According to the Press Assocation, Gordon Brown is going to suggest that migrants should be obliged to carry out community work:
Immigrants should undertake community work before they are granted UK citizenship, Gordon Brown is due to say. The BBC reports that Mr Brown is expected to tell a seminar on Britishness the move would help newcomers settle.
And according to The Independent they will need to prove that they can speak the language:
Spouses hoping to migrate to the UK should face English language tests before being allowed to join their partners, a commission advising the Government has suggested.
I wonder what the 750,000 Britons now living at least part of the year in Spain would make of these suggestions?
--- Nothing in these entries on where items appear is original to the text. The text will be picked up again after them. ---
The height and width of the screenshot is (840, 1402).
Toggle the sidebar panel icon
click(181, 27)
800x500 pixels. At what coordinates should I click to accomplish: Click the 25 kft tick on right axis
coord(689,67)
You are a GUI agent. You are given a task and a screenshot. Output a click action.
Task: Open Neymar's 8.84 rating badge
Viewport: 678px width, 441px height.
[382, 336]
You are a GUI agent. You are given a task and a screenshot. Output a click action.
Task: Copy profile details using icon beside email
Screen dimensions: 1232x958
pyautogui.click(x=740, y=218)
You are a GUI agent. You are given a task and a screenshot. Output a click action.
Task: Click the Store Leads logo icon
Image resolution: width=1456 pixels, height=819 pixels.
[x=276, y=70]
One response to “Community work for immigrants?”
Gordon Brown is going to say:
Let’s conflate community work with the current state of formal volunteering ie. giving unpaid help through groups, clubs or organisations to benefit other people or the environment. The government’s 2005 Citizenship Survey notes that white, black and Asian people who are not born in the UK (of which we can say people seeking naturalisation are a subset) volunteer formally only marginally less often than those born in the UK (Active Communities Report, p. 9). Whilst it also concludes that participation in formal volunteer activities correlates with positive sentiments about neighbourhoods, surely a good thing, it says that there is only no association with formal volunteering and positive views about whether people of different backgrounds in neighbourhoods get on with each other (Cross Cutting Themes Report, p.8). At least on the Citizenship Survey’s conclusions, GB’s proposal seems to be at best passive. Longer term though, I wonder if making volunteering mandatory for citizenship applicants will reduce the level of volunteering in communities of people not born in the UK.